2020 : une année résiliente pour l’immobilier, selon Notaires de France

Les notaires dressent un premier bilan de l'année 2020 pour le marché de l'immobilier ancien et indiquent les premières tendances pour 2021.

Malgré le second confinement, le marché de l’immobilier ancien "semble avoir assez bien résisté en retrouvant une dynamique stable, à un haut niveau", selon le premier bilan de l’année 2020 du Conseil supérieur du notariat.

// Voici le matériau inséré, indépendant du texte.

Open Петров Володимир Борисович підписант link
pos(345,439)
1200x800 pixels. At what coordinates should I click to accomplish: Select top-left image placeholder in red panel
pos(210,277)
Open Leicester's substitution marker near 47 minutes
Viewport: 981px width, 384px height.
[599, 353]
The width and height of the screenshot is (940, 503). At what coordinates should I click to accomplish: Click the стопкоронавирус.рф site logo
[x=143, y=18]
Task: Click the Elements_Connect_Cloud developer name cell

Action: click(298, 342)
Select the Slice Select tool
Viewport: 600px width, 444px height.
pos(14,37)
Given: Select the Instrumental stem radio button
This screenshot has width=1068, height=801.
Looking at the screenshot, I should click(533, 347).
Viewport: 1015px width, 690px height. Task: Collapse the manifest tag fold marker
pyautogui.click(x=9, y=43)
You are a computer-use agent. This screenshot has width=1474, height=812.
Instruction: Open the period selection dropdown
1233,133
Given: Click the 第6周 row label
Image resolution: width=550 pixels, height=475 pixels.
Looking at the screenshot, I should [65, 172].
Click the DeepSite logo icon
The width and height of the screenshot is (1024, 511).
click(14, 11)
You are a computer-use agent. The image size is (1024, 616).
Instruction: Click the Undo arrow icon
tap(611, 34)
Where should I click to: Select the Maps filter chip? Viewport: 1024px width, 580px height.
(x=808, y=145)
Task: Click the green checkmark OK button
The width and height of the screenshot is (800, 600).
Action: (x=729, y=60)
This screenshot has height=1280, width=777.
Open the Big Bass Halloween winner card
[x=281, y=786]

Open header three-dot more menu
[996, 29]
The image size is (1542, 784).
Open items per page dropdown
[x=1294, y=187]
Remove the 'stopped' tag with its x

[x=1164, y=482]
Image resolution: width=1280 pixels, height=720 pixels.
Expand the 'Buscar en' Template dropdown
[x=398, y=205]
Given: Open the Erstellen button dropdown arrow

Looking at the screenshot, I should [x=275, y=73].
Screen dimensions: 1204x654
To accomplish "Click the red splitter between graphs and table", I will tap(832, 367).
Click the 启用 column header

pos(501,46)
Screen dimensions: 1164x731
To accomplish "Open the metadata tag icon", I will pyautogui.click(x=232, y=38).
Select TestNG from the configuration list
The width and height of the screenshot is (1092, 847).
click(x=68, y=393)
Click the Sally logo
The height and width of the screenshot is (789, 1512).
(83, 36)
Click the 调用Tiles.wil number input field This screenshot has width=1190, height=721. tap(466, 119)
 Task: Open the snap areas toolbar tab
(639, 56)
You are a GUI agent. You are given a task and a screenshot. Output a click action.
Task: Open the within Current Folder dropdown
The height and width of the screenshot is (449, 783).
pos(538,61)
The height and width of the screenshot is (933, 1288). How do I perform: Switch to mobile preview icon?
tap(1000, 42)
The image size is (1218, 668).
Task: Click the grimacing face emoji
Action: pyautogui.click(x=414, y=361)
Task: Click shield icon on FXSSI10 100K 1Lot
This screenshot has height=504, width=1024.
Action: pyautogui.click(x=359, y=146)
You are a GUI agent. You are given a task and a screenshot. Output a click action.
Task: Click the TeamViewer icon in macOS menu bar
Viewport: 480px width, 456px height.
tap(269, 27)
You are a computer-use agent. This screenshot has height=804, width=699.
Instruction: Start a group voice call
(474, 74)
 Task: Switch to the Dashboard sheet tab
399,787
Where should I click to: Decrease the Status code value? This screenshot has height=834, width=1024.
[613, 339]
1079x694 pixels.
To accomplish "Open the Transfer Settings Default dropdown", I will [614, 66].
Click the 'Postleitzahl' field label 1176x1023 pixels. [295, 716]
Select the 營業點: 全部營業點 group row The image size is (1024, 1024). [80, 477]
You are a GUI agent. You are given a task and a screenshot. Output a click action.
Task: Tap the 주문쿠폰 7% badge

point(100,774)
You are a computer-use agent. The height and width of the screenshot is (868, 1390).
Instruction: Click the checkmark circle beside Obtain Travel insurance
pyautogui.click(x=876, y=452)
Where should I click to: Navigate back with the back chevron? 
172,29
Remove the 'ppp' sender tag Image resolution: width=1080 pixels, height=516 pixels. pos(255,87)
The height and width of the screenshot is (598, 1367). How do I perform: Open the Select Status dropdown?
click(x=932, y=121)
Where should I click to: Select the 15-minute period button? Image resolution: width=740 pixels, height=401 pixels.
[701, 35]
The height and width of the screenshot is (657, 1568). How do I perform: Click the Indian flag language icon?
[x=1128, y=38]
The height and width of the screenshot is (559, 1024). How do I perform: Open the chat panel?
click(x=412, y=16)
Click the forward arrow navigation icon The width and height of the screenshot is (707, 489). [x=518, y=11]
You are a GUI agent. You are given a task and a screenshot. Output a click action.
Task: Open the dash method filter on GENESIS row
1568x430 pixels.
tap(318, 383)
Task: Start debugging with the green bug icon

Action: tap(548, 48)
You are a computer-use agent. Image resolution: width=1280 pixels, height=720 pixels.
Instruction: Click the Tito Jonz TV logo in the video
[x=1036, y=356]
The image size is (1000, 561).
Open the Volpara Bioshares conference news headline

Le volume de transactions de logements anciens cumulé sur douze mois est établi à 990 000 au 30 septembre 2020, contre 986 000 en août et 983 000 en juillet. Le rebond de l’été n’a pas toutefois pas permis de combler le retard pris au premier confinement.

La baisse sur un an constatée depuis le mois de juin continue de s’accentuer : - 0,7 % sur un an à fin juin, - 3,7 % à fin juillet, - 4,6 % à fin août et -5 % à fin septembre. Sur la base des avant-contrats, les notaires entrevoient une baisse de 8 % à fin décembre.

Quant aux prix, ceux des appartements anciens ont augmenté de 6,5 % sur douze mois. La hausse est quasi-similaire en Île-de-France (+ 6,6 %) et en province (+ 6,5 %). Les projections pour le quatrième trimestre 2020 laissent présager une poursuite de la hausse, légèrement plus prononcée en Province (+ 7,1 %) qu’en Île-de-France (+6,1 %). À fin janvier 2021, les projections indiquent des évolutions sur un an de +5,8 % pour la France métropolitaine, + 6,8 % pour la Province et + 4,6 % pour l’Île-de-France.

L’évolution des prix sur le marché des maisons anciennes est similaire, les hausses étant toutefois légèrement inférieures.